Keywords: Greenland ice sheet, supraglacial hydrology, meltwater runoff, mass balance, remote sensing
Abstract
Thermally incised meltwater channels that flow each summer across melt-prone surfaces of the Greenland ice sheet have received little direct study. We use high-resolution WorldView-1/2 satellite mapping and in situ measurements to characterize supraglacial water storage, drainage pattern, and discharge across 6,812 km2 of southwest Greenland in July 2012, after a record melt event. Efficient surface drainage was routed through 523 high-order stream/river channel networks, all of which terminated in moulins before reaching the ice edge. Low surface water storage (3.6 ± 0.9 cm), negligible impoundment by supraglacial lakes or topographic depressions, and high discharge to moulins (2.54–2.81 cm⋅d−1) indicate that the surface drainage system conveyed its own storage volume every <2 d to the bed. Moulin discharges mapped inside ∼52% of the source ice watershed for Isortoq, a major proglacial river, totaled ∼41–98% of observed proglacial discharge, highlighting the importance of supraglacial river drainage to true outflow from the ice edge. However, Isortoq discharges tended lower than runoff simulations from the Modèle Atmosphérique Régional (MAR) regional climate model (0.056–0.112 km3⋅d−1 vs. ∼0.103 km3⋅d−1), and when integrated over the melt season, totaled just 37–75% of MAR, suggesting nontrivial subglacial water storage even in this melt-prone region of the ice sheet.
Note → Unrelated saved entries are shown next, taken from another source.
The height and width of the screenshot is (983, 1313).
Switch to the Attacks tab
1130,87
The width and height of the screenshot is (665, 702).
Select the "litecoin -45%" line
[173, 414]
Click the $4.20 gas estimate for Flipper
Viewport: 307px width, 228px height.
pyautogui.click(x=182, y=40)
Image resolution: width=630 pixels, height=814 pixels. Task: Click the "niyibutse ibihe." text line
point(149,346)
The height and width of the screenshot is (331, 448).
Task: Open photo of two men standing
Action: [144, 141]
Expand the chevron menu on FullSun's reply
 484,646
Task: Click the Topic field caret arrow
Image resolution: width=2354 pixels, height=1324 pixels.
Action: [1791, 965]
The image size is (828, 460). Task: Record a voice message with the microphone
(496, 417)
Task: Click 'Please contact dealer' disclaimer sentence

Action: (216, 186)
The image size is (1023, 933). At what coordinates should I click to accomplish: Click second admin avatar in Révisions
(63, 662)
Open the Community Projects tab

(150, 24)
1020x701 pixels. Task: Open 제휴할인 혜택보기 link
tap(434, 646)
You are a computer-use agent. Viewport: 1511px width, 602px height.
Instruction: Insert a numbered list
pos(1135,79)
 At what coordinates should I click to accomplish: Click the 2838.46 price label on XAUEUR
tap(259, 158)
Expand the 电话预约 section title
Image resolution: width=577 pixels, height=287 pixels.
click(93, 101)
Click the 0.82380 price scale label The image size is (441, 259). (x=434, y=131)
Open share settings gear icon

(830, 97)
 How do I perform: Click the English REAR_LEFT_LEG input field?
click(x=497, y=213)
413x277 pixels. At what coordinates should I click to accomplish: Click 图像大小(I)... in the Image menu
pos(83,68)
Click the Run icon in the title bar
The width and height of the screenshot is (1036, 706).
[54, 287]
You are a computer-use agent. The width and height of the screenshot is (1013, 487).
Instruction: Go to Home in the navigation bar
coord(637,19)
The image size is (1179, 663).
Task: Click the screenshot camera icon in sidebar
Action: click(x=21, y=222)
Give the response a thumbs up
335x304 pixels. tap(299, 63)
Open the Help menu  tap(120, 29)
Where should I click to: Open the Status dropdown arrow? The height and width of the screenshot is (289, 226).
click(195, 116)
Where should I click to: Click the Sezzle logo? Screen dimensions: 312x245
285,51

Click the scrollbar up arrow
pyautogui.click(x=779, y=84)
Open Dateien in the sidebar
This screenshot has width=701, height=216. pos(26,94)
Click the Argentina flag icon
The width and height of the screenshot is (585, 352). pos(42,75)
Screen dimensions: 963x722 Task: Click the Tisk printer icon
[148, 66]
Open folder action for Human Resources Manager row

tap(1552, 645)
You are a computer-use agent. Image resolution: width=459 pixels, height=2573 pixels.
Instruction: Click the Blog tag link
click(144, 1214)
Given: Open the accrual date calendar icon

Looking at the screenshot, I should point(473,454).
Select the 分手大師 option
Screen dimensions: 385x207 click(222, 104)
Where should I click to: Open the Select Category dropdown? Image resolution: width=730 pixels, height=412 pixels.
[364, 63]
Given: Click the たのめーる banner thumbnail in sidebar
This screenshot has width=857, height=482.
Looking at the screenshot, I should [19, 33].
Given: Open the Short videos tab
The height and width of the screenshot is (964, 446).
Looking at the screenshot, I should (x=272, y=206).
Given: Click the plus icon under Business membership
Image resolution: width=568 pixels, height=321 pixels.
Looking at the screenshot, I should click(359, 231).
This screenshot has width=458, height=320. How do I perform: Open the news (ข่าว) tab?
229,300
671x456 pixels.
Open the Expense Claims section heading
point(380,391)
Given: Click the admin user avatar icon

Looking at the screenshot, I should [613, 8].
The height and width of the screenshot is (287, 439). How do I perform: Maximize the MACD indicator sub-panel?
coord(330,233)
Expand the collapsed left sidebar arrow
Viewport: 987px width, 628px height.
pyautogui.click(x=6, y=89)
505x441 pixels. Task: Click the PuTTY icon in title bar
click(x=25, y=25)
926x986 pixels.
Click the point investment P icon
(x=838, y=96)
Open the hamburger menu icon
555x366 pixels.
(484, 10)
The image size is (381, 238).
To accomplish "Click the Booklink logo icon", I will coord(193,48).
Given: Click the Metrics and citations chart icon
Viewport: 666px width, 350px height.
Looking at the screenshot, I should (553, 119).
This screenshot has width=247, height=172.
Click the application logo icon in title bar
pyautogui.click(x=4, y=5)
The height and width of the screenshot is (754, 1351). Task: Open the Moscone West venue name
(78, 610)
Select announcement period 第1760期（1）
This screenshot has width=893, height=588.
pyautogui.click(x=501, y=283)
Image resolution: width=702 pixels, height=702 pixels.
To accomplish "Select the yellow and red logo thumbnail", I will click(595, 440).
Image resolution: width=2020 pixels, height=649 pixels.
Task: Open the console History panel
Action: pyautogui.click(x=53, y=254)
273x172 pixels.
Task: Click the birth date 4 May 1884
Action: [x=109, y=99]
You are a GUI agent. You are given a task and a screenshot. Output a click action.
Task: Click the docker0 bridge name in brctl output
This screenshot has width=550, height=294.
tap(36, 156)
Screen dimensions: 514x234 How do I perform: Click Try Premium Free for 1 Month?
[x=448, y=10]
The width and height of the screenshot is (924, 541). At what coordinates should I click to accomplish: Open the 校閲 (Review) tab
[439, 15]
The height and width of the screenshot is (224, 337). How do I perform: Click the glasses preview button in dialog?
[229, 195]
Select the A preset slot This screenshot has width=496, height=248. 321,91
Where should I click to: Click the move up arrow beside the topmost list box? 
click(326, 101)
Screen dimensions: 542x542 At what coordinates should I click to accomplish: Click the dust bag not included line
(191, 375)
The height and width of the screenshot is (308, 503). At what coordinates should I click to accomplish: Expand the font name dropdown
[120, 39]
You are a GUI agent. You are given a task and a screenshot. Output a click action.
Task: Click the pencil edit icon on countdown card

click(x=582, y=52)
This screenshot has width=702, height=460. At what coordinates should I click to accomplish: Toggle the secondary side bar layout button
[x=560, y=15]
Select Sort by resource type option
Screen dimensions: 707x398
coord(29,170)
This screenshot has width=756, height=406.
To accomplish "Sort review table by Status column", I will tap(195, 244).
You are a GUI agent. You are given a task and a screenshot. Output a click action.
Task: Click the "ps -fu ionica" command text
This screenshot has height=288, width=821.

We conclude that (i) the interior surface of the ice sheet can be efficiently drained under optimal conditions, (ii) that digital elevation models alone cannot fully describe supraglacial drainage and its connection to subglacial systems, and (iii) that predicting outflow from climate models alone, without recognition of subglacial processes, may overestimate true meltwater export from the ice sheet to the ocean.
Meltwater runoff from the Greenland ice sheet (GrIS) accounts for half or more of its total mass loss to the global ocean (1, 2) but remains one of the least-studied hydrologic processes on Earth. Each summer, a complex system of supraglacial meltwater ponds, lakes, streams, rivers, and moulins develops across large areas of the southwestern GrIS surface, especially below ∼1,300 m elevation (3–7), with supraglacial erosion driven by thermal and radiative processes (5). Digital elevation models (DEMs) suggest a poorly drained surface resulting from abundant topographic depressions, which computational flow routing models must artificially “fill” to allow hydrological flow paths extending from the ice sheet interior to its edge (8–11). The realism of such modeled flow paths remains largely untested by real-world observations.
To date, most observational studies of GrIS supraglacial hydrology have focused on large lakes (∼1 km2) because of their good visibility in commonly available optical satellite images (6, 12–15). Lakes have also attracted considerable scientific interest because some of them can abruptly drain, rapidly transferring water from the supraglacial to the subglacial system, triggering transient ice uplift and velocity changes (16–20). Greenland’s large supraglacial channels (Fig. 1), however, have received much less study, despite their acknowledged role as a transport mechanism for meltwater and their linkage to englacial/subglacial systems via moulins, crevasses, and shear fractures (21, 22). Reasons for this include difficulties in remote sensing of narrow supraglacial channels (22) and lack of in situ hydraulic data because of challenging field conditions in the ablation zone, where a rapidly lowering ice surface, abundant flowing water, and dangerously fast currents limit mobility and instrument installations. For these reasons, large supraglacial streams are not well characterized, and their overall drainage pattern, storage capacity, discharge, and comparative importance as a GrIS supraglacial runoff mechanism are unknown. In turn, this knowledge gap impedes process-level understanding of ice sheet mass losses from meltwater runoff, which have accelerated since 2000 (2, 23) and are expected to rise further in the future (24–26).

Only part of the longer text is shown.